Children aged 5-18 with all types of SSDs (primary and secondary) will be recruited by our clinical partners in NHS Lothian, NHS Grampian and NHS Greater Glasgow and Clyde. Each partner will recruit children most likely to benefit from ultrasound visual feedback on an on-going basis in the middle 24 months of the project. With a target of recruiting 20 children per centre per year, we aim to collect data and assess a total of 120 children.  Therapy will take place over a minimum of six sessions per child.

Each clinic will run a series of cases studies, allowing us to responsively update the ultrasound interface throughout the project.  Thus, newly developed technology can be introduced for evaluation by SLTs as it becomes available. At all stages in this process we will collect consistent assessment data.  This will allow  us to develop the diagnostic ultrasound technology at the beginning and end of therapy to allow us to identify types of errors and to quantify progress. 

Testing and analysis

To evaluate whether we have met our technological objectives, our NHS partners will evaluate the ultrasound systems live in the clinics.  We will analyse the data thus collected systematically off-line to answer multiple questions.

In-clinic analysis: Some previous research has suggested it is possible for SLTs to identify errors using visual inspection alone.  Our own group, however, has found that even highly-trained SLTs who may be experienced with ultrasound visual feedback often give erroneous feedback live to clients. A key question then will be to test this objectively and so determine to what extent SLTs can identify errors in real-time in the clinic. We will devise an assessment format for our clinical partners to record their initial observations from the live ultrasound. This will allow us to compare initial subjective observations with both the off-line quantitative analysis and later with the tongue-shape classifiers developed in the Technology Track.

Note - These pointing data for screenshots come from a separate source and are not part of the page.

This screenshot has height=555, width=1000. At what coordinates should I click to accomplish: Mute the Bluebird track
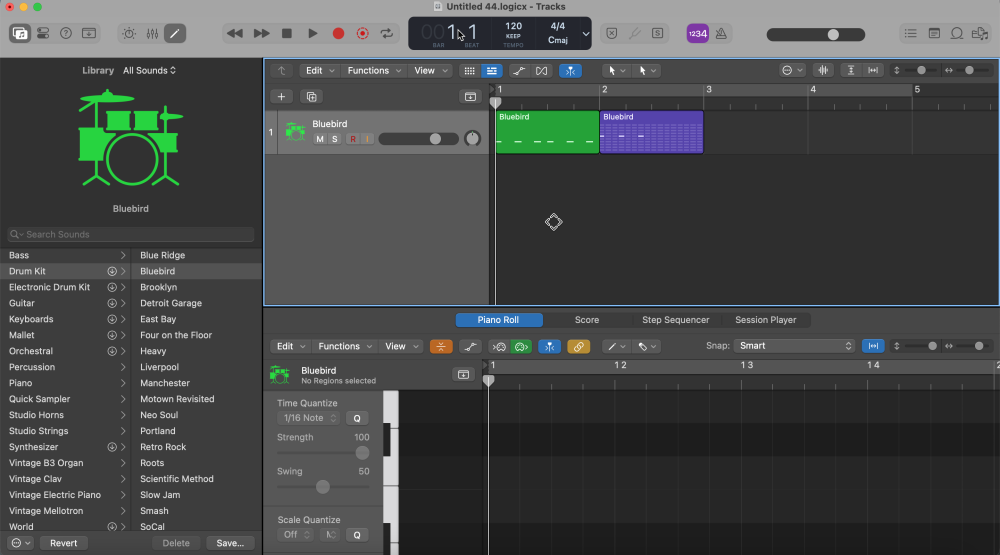[x=320, y=139]
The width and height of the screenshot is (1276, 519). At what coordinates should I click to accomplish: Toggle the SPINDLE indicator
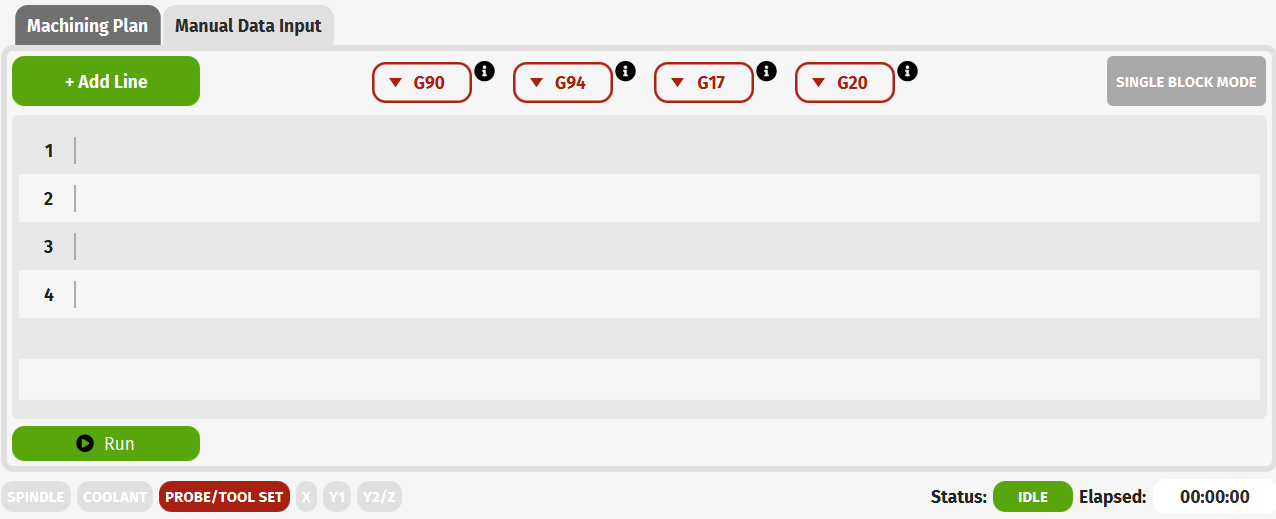(36, 497)
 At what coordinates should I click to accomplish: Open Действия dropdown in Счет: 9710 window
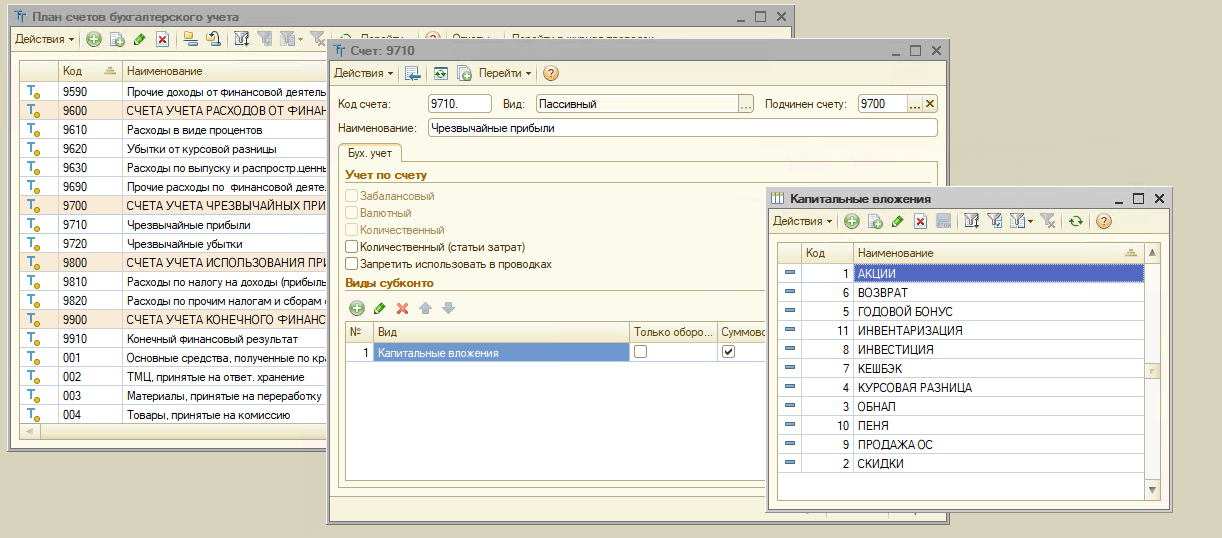click(x=363, y=73)
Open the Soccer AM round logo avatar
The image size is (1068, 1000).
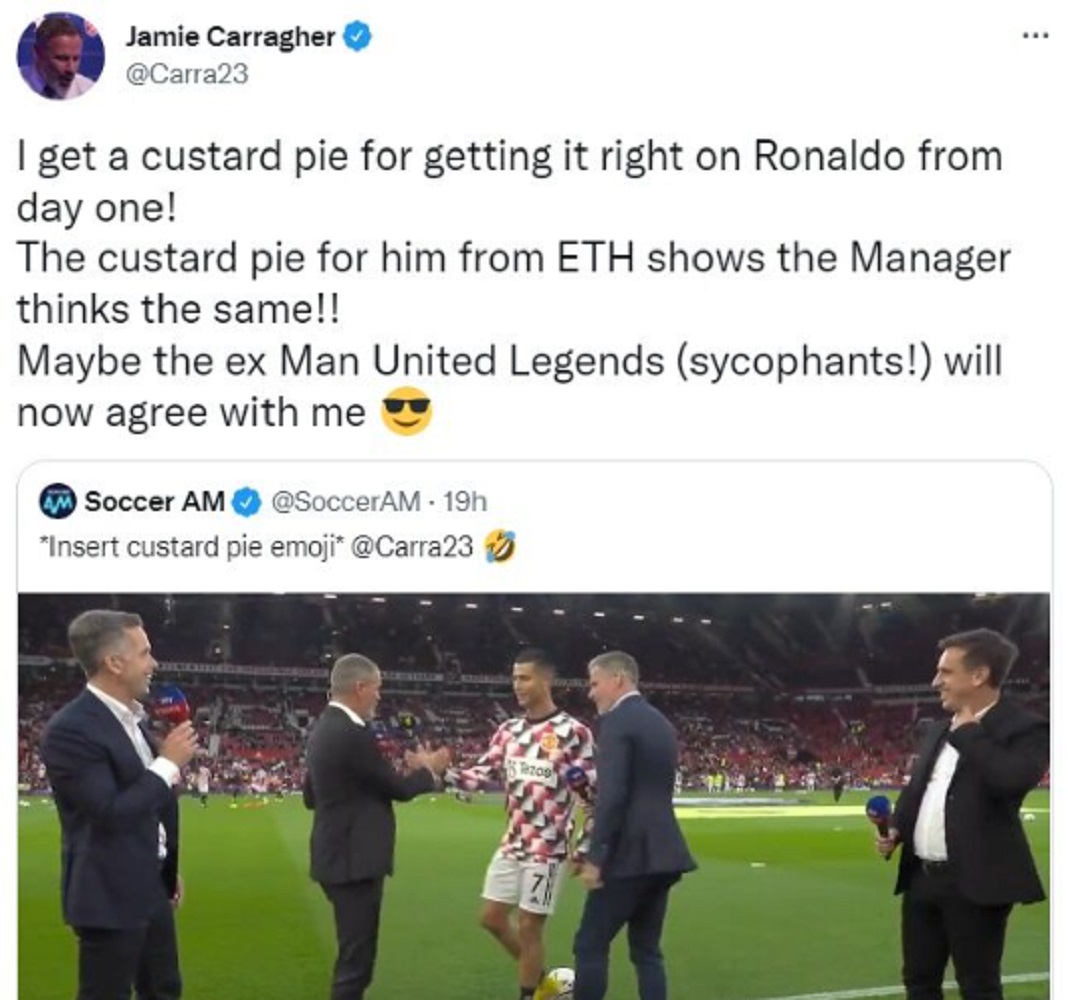click(x=58, y=502)
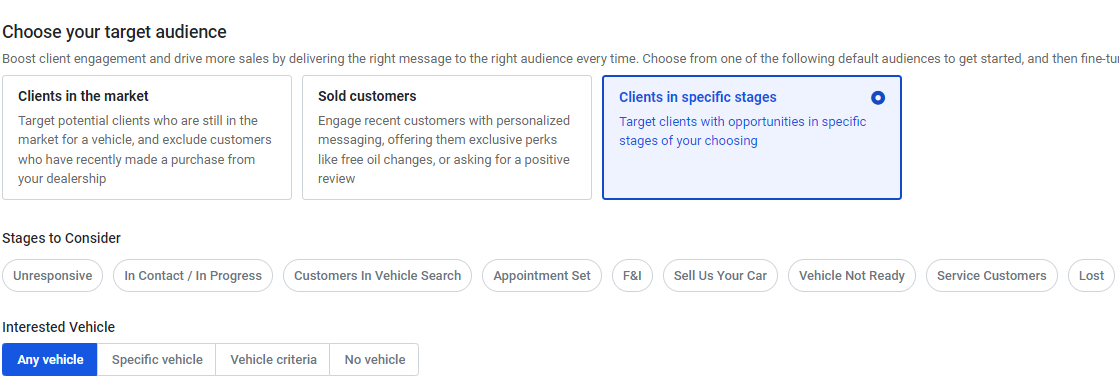Choose the No vehicle option
This screenshot has height=386, width=1119.
point(375,360)
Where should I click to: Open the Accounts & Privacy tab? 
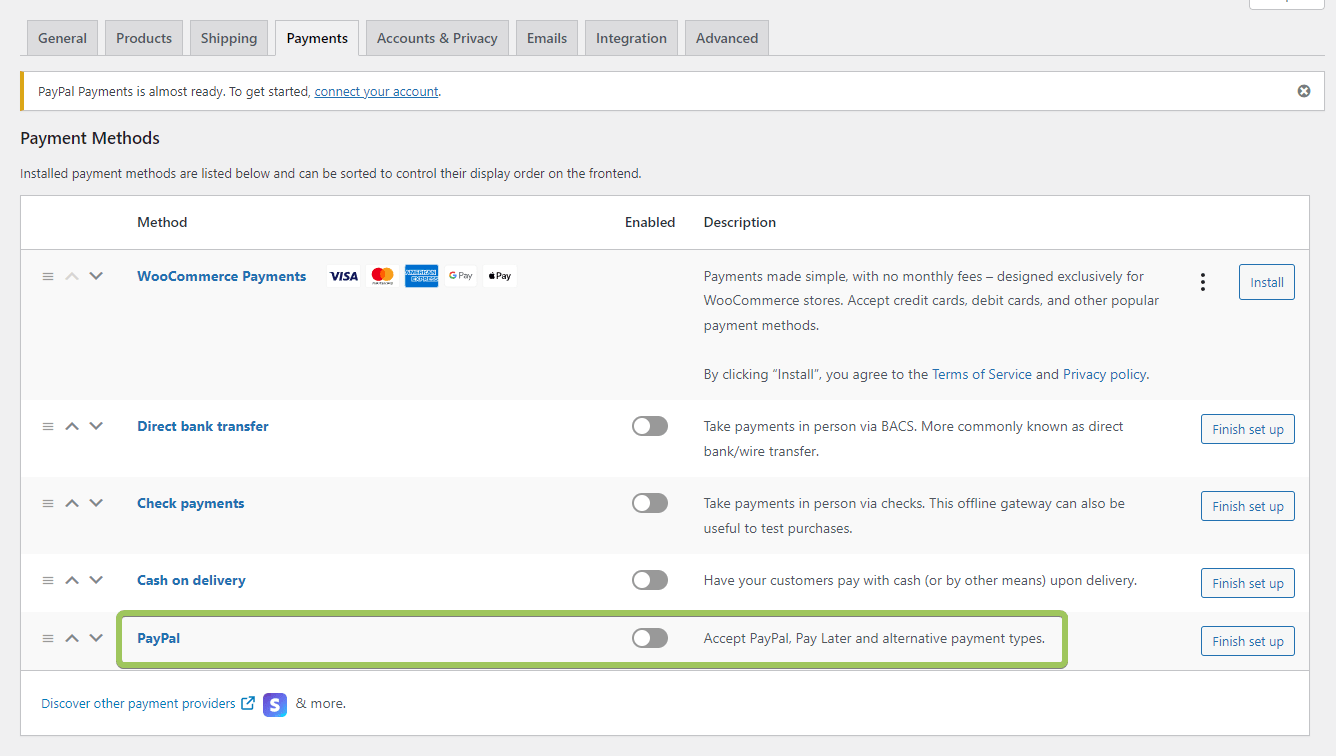pyautogui.click(x=437, y=38)
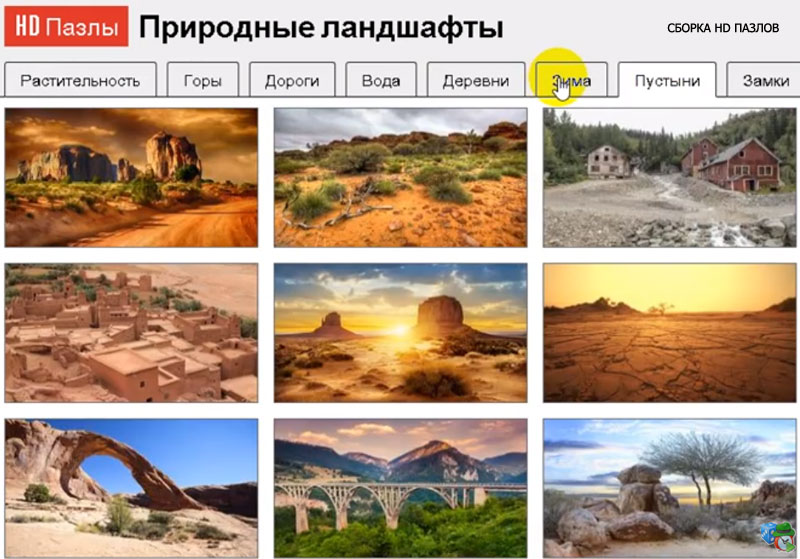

Off-line, objective analysis: We will systematically analyse the ultrasound data by hand-labelling segments of interest using our partner’s Articulate Assistant Advanced (AAA) software, after which quantitative analysis will be undertaken to identify error types. The duration of the segments will be annotated and splines automatically fitted to every frame. Multiple splines will be exported to a
workspace to allow comparison of tongue shapes. We will do this within-speaker to allow us to both qualitatively and quantitatively (using curve comparison methods) compare tongue shapes.

End goal

The ultimate goal of our research is that technology developed during the Ultrax2020 project will be used by Speech and Language Therapists (SLTs) to assess and diagnose SSDs automatically, leading to quicker, more targeted and cost-effective intervention.